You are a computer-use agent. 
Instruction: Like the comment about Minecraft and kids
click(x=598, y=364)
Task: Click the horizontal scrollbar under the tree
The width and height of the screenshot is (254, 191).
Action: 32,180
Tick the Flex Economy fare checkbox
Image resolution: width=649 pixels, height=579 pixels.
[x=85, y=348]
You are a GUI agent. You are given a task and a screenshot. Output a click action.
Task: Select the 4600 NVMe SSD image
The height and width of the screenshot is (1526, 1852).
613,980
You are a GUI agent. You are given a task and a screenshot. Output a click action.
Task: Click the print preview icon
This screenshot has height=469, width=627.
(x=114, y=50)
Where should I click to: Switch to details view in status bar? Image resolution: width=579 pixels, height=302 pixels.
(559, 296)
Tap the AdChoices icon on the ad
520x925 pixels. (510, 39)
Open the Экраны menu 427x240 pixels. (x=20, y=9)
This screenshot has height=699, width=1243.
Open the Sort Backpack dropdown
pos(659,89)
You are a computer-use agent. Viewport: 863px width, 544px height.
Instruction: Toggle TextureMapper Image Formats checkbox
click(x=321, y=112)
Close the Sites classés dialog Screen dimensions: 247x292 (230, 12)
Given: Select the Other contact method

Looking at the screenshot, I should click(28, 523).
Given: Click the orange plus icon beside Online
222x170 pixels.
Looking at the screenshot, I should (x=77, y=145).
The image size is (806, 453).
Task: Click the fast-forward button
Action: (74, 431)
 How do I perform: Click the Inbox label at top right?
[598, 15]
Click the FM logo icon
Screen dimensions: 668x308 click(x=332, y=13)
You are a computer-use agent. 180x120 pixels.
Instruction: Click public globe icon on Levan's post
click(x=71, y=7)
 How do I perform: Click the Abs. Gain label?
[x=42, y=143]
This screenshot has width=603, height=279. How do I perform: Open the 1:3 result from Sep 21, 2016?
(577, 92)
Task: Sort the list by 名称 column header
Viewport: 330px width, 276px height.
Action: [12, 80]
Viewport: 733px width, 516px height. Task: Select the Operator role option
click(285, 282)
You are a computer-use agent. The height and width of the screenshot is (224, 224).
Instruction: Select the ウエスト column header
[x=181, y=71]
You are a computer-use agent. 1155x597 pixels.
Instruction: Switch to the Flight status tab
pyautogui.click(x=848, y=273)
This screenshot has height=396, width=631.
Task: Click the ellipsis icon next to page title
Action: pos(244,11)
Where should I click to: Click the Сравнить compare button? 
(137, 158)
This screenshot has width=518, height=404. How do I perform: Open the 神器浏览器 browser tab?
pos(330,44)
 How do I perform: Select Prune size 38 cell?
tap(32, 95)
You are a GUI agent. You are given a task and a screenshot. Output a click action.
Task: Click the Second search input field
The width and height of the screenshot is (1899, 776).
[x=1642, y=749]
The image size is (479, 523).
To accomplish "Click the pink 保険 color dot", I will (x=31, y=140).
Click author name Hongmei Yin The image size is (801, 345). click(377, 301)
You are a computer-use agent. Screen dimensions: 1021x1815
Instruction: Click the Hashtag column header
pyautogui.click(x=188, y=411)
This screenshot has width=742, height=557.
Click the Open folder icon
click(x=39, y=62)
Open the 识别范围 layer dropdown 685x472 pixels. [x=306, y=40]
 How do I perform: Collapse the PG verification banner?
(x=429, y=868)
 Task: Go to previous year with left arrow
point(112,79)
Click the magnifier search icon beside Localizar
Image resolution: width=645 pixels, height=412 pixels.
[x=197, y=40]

How to complete this task —
Check each line of the listing above for the string "search" and return those that contain it.

Task answer —
Task: Click the Second search input field
Click the magnifier search icon beside Localizar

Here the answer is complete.